Dalam kejahatan lingkungan seperti itu dan penyimpangan seperti penyuapan, pencucian uang,
pemasaran gelap, mencari untung dan gagal bayar pinjaman terkait dengan praktik tidak etis dalam
proses bisnis cenderung diabaikan. Yang jelas itu Bangladesh telah melakukan sejumlah reformasi
dengan maksud memonitor, mengendalikan dan mengurangi prevalensi korupsi dan tidak etis
praktik dalam bisnis dan masyarakat luas. Namun, momentum perlu dilanjutkan jika perbaikan lebih
lanjut dalam etika bisnis harus dicapai. Rekomendasi lain untuk meningkatkan standar etika dan
norma-norma di sektor bisnis mengikuti: 1. Pengangkatan ombudsman nasional. Seperti itu orang
yang ditunjuk harus dapat bertindak secara independen untuk menyelidiki keluhan terkait kegiatan
bisnis dan dilengkapi dengan diskresi yang memadai kekuatan untuk menyelidiki dugaan korupsi di
sektor bisnis dan untuk memfasilitasirekomendasi yang tepat adalah wajib. 2. Pendidikan moral
harus ditekankan, khususnya, praktik inovatif yang bertujuan mempromosikan a standar moral dan
etika yang tinggi dalam bisnis. Lembaga pelatihan harus didorong untuk mengatur
kursus pelatihan, lokakarya, dan konferensi tentang etika bisnis. 3. Praktek dan proses etis dalam
bisnis organisasi harus didorong. Ini bisa dicapai dengan berbagai cara, termasuk masalah
improvisasi dan Perspektif dalam Manajemen, Volume 8, Edisi 4, 2010 191 ing, pelaporan,
transparansi dan penguatan kontrol bisnis seperti audit dan internal sistem Informasi Manajemen. 4.

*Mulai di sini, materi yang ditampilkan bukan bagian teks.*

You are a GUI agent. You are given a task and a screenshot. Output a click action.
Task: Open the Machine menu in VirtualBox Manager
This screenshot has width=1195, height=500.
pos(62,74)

Kode etik harus dikembangkan dan digunakan untuk memotivasi personel, meningkatkan
kemampuan mereka, kekuatan penilaian, dan keterampilan manajerial yang efektif. Personil tunduk
pada kode profesional dan etika perilaku organisasi masing-masing harus didorong untuk mematuhi
kode-kode itu. 5. Prestise sosial personel bisnis yang etis harus ditingkatkan agar mereka termotivasi
untuk melanjutkan pekerjaan dengan cara yang etis bagi organisasi. 6. Peraturan bisnis yang tepat
harus ditetapkan dan dipantau sehingga organisasi dapat beroperasi bebas dari campur tangan
politik. Tekanan yang tidak semestinya dari pemilik bisnis, dewan perusahaan dan manajemen harus
berkecil hati. Audit/ fungsi pengawasan memiliki peran penting dalam memastikan dari mana
perilaku bisnis etis terjadi top-down. 7. Layanan yang diberikan oleh organisasi bisnis harus
ditingkatkan. Pelanggan harus mendapatkan yang tepat dan karena layanan dengan biaya yang
masuk akal. 8. Organisasi multinasional harus diingatkan tanggung jawab etis mereka dan mereka
seharusnya tidak dianjurkan terlibat dalam praktik yang tidak etis. 9. Kebijakan rekrutmen dan
pelatihan yang tepat dalam organisasi dapat memiliki dampak positif pada profil etika bisnis dan
sumber daya manusianya dan harus digunakan dengan cara ini. Secara keseluruhan, banyak yang
dapat dilakukan untuk meningkatkan bisnis yang etis norma dan praktik di seluruh dunia. Selama
sektor dalam bisnis dan masyarakat tidak mau berkecil hati perilaku tidak etis, termasuk hukum,
pasukan ketertiban dan ketidakadilan politik, akan tetap sulit dibangun perilaku etis di sektor bisnis.